Source text:
=== Section Start ===

Cardiopulmonary resuscitation (CPR) is an emergency procedure. You can give CPR when a person stops breathing or has a cardiac arrest. Basic knowledge of emergency first aid and CPR is crucial for everyone, as it can maintain circulation and oxygen levels until emergency care arrives. Even though receiving CPR doesn’t guarantee survival, it does increase the chance of survival. The CPR technique uses a combination of:
- Chest compression
- Mouth-to-mouth rescue breathing
What are the indications of CPR?
Cardiopulmonary resuscitation is the sequence of prompt measures. These measures restore the oxygenated blood flow to the brain and other organs before an emergency treatment team arrives. Without CPR, people can lose consciousness or have irreversible brain damage in only a few minutes due to oxygen deprivation in the brain. The following are a few life-threatening signs, which seek emergency help:
- Difficulty breathing
- Ceased breathing
- Loss of consciousness
- Unresponsive to taps, movements, or instructions
- No identifiable pulse
One cannot afford to wait until someone has completely stopped breathing before giving them CPR, as cardiac arrest victims may grunt, snort, or hyperventilate, which is not normal breathing.
CPR steps are similar in older children and adults except for hand placement for cardiac compression and sequence of artificial breathing and chest compression. But, in infants, the compression pressure and depth should be one-third of adult ones.
What are the steps of CPR?
By performing CPR, you can increase a patient’s probability of survival by as much as three times. Only a professionally trained person should give CPR to a patient who is not breathing normally or is unresponsive. The following are the basic preparatory steps of CPR:
- Clear the area around the person.
- Stimulate a response from a person by patting the shoulder or asking questions.
- If there is no response, call the emergency helpline number 102 or 108, or you can ask someone nearby to call the number.
- Lay the person on their back and check their airway. Remove any blockage in the nose or mouth, such as blood, vomit, or food.
- Check the breathing for at least 10 seconds. If a person is breathing normally, maintain him in a recovery position and observe and wait for the help to arrive.
- If the person experiences difficulty breathing, gasping for air, or not breathing, start CPR as soon as possible.
- If you have access to a defibrillator, ask someone to bring it, don’t leave the CPR in between to fetch it.
How to perform CPR in adults and older children?

=== Section End ===

Work request 1:
Using the CPR text, answer each question:
(a) Which emergency helpline numbers does it say to call?
(b) For how long should the person's breathing be checked?
(c) By how much can performing CPR increase a patient's probability of survival?
Work request 2: Extend the text on CPR from the point where it stops.
The records that come next have no connection to the text on CPR.

Data extracts:
=== Section Start ===

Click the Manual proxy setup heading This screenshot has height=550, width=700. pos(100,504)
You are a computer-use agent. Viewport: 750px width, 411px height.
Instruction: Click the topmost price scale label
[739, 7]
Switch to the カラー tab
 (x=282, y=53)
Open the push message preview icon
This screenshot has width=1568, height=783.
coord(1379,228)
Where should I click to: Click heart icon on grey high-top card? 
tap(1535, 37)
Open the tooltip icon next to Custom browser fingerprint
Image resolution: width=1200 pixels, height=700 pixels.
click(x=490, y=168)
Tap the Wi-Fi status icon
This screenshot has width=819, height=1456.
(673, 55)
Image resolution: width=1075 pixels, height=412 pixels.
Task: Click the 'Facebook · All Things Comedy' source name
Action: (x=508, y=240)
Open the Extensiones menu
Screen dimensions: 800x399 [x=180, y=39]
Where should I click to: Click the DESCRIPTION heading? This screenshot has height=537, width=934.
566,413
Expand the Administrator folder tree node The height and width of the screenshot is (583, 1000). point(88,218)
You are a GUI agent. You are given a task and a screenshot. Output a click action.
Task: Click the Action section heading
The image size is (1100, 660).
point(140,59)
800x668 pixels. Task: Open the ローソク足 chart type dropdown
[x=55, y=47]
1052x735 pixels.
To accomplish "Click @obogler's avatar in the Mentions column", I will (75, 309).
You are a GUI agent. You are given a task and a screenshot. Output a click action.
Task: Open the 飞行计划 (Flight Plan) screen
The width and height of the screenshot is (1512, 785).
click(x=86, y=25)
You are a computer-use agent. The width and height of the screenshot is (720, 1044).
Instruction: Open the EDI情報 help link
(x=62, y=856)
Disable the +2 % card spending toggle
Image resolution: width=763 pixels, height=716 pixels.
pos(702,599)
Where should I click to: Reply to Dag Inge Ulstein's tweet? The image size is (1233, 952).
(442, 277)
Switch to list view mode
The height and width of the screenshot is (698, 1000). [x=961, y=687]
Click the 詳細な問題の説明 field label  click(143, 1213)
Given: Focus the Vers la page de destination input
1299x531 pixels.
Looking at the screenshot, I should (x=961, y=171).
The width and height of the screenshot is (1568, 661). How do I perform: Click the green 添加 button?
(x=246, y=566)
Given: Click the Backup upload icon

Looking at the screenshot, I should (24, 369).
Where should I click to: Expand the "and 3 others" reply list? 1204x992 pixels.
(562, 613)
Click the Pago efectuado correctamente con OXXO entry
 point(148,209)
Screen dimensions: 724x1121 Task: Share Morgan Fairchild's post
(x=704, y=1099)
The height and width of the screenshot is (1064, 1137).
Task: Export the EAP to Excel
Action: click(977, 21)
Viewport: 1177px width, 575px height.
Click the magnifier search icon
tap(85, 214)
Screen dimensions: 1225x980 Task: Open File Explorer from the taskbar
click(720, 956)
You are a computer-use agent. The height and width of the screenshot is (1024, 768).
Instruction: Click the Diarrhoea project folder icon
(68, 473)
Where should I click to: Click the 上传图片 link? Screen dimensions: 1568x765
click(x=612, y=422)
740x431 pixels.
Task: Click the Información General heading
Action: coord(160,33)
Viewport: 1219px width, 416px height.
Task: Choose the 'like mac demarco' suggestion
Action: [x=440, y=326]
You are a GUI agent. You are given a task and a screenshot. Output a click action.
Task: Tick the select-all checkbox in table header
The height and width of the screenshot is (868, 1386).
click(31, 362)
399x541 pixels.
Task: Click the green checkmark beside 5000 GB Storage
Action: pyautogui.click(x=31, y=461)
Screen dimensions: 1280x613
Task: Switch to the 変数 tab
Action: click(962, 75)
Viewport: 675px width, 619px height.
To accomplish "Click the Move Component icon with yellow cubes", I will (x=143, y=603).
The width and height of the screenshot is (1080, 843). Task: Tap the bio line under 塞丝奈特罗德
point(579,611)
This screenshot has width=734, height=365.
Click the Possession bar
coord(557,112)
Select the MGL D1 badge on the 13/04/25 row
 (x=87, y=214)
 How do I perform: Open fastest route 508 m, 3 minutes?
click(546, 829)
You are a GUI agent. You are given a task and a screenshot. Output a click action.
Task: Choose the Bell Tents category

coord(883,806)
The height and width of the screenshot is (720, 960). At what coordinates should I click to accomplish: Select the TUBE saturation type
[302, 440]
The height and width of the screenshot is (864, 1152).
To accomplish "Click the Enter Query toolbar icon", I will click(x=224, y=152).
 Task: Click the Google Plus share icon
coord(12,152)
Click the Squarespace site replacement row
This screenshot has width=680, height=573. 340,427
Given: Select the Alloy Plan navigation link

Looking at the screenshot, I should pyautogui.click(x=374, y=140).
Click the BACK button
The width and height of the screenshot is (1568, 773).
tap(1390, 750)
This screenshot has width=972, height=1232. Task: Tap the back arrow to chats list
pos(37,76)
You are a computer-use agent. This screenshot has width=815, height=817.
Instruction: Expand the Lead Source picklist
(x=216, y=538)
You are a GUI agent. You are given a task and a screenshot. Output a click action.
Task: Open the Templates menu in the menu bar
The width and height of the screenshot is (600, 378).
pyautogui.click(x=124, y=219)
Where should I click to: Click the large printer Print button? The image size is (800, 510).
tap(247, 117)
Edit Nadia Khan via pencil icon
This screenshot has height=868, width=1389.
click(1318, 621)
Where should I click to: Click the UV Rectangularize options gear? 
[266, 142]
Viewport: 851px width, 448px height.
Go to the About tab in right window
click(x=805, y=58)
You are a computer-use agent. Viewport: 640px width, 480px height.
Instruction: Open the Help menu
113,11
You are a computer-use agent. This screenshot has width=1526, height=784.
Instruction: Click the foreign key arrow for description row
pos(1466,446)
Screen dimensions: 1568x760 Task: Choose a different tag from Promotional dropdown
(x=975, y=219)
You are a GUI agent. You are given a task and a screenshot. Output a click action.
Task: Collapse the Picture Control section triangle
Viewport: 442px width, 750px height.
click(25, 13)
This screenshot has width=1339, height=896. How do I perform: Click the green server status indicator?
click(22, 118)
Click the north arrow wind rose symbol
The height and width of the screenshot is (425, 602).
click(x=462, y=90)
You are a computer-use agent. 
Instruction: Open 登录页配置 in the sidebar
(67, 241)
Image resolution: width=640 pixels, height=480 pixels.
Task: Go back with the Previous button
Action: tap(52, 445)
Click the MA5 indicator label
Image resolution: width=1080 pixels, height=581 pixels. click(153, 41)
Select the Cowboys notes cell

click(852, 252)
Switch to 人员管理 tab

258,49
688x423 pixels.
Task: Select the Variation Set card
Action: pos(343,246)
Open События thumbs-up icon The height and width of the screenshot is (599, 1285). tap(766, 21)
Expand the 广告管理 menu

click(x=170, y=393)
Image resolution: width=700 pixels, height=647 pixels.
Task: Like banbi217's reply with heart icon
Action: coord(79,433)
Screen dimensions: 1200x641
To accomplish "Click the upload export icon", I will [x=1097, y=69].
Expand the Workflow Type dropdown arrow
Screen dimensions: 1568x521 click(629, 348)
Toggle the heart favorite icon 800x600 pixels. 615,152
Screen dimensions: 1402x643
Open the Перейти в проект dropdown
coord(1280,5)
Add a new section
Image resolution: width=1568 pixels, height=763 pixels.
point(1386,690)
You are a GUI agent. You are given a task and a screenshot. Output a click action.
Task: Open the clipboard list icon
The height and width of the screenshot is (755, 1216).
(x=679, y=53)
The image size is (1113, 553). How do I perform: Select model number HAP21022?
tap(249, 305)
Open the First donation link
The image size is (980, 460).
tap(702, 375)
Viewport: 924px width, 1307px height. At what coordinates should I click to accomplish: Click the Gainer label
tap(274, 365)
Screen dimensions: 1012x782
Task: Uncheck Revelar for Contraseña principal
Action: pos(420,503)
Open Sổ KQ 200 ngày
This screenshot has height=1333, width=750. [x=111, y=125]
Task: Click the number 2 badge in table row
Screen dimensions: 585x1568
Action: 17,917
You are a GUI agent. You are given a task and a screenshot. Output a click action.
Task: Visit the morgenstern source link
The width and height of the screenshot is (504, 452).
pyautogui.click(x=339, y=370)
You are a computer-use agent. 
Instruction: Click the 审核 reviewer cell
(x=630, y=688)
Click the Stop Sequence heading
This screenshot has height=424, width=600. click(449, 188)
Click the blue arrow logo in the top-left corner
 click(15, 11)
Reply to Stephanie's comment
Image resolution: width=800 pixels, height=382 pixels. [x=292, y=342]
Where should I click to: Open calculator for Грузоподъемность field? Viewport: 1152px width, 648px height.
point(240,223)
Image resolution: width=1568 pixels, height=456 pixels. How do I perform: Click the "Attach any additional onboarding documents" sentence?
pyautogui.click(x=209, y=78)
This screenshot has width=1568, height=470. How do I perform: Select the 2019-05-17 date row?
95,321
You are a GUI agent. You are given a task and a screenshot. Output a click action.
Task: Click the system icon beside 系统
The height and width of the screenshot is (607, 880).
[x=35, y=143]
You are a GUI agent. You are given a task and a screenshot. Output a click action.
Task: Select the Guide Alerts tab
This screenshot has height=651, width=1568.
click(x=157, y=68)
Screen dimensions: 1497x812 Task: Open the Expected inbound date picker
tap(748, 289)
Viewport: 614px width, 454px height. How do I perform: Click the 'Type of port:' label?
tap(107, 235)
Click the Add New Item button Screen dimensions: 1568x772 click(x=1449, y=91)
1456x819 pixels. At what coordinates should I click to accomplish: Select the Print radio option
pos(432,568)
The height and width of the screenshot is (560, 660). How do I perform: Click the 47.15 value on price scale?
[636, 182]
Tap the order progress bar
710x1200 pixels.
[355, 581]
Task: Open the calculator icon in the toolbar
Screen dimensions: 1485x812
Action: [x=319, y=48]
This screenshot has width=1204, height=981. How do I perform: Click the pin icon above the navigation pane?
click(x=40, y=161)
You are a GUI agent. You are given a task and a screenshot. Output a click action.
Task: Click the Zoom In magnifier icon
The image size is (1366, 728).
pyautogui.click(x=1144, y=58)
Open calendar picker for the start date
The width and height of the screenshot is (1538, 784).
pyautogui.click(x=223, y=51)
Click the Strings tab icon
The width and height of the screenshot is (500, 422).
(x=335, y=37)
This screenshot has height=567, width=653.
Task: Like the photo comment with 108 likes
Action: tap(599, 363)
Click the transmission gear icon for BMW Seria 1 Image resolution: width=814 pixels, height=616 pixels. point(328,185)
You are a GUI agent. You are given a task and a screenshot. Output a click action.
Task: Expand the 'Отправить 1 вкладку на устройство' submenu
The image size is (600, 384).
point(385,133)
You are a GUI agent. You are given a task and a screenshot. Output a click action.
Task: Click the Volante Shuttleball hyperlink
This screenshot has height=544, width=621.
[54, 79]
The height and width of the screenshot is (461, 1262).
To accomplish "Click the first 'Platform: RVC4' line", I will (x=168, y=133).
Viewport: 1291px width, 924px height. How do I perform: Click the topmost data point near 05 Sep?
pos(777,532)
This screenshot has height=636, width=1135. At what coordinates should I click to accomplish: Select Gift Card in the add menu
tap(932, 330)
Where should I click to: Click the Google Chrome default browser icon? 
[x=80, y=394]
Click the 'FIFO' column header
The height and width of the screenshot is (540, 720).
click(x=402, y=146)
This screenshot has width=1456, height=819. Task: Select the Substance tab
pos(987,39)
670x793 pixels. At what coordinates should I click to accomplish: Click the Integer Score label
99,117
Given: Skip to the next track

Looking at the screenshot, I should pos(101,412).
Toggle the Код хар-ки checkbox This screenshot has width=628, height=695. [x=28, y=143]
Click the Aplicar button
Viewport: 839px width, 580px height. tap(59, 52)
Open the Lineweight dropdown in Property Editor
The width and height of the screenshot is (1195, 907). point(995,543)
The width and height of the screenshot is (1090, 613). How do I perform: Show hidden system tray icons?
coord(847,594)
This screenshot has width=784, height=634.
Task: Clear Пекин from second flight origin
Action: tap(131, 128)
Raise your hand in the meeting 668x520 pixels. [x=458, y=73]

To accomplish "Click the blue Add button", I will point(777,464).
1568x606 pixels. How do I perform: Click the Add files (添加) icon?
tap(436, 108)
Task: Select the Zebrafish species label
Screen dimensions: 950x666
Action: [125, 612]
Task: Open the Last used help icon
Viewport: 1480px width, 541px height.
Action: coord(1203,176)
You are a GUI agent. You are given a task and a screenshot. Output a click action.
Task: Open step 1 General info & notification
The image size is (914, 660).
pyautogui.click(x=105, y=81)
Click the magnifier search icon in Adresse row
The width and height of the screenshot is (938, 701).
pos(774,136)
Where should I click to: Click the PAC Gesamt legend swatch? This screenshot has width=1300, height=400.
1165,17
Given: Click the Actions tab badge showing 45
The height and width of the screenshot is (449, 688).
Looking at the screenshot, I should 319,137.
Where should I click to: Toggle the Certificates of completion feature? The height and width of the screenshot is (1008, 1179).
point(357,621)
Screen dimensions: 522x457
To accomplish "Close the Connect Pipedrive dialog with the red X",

=== Section End ===

Task result 1:
(a) 102 or 108
(b) At least 10 seconds
(c) By as much as three times

Task result 2:
After the preparatory steps, start CPR as soon as possible. The following are the CPR methods:
- Chest compression: The following are step-by-step chest compression methods:
- Clinch your hands together by placing one on the other and kneeling down beside the patient.
- Place the heel of your interlocked hand on the lower half of the person’s breastbone, in the center of the chest.
- After positioning yourself on top of the person and keeping your arms straight, put one-third of your body weight and press at least two inches straight down.
- You can compress the chest at least 100 times per minute but ensure the chest should return to the normal position between compressions.
- Release the pressure. Ensure you should perform 30 chest compressions in one cycle. After giving compressions, perform rescue breathing.
- Artificial or rescue breathing: After 30 compressions, perform two rescue breathing. After ensuring the airway is clear, tilt the patient’s head backwards slightly and lift their chin. Pinch their nose closed and opens their mouth with your thumb and fingers. Put your mouth over their mouth to cover it and blow in the mouth to make their chest rise.
Re-tilt the head and give a second breath if the chest doesn’t rise on the first breath.
- Repeat the cycle: You should repeat this cycle of 30 chest compressions and two rescue breathings (30:2). The goal of CPR is to perform five sets of 30:2 in about two minutes until the person starts breathing or a paramedic takes over or tells you to stop.
How to perform CPR in younger children and infants?
CPR steps in younger children and infants are similar to the adult ones. The difference is the degree of compression and pressure. The following are the steps of CPR in infants and younger children after performing the preparatory ones:
- Rescue breathing: If the child is not breathing or having difficulty breathing, perform two rescue breathing. In children, you should pinch their noses and place your mouth on their mouth to blow the air. But in infants, you can put your mouth over their mouth and nose and blow the air.
If the child or infant has not started breathing even after mouth breathing, begin chest compressions.
- Chest compression: After kneeling down beside a child, place the heel of one hand at the center of the child’s chest, between and slightly below the nipples. Compress the chest around two inches deep at 100 times per minute.
While giving CPR to an infant, you should use two fingers at the center of the infant’s chest, between and slightly below the nipples. Compress the chest around 1.5 inches deep 30 times.
- Repeat the cycle: You should repeat these two rescue breathing and 30 chest compressions cycles until the child or infant starts breathing or help arrives.
CPR is a life-saving emergency first aid procedure and is easy to learn. It increases the chances of surviving a heart attack or breathlessness after trauma or an accident.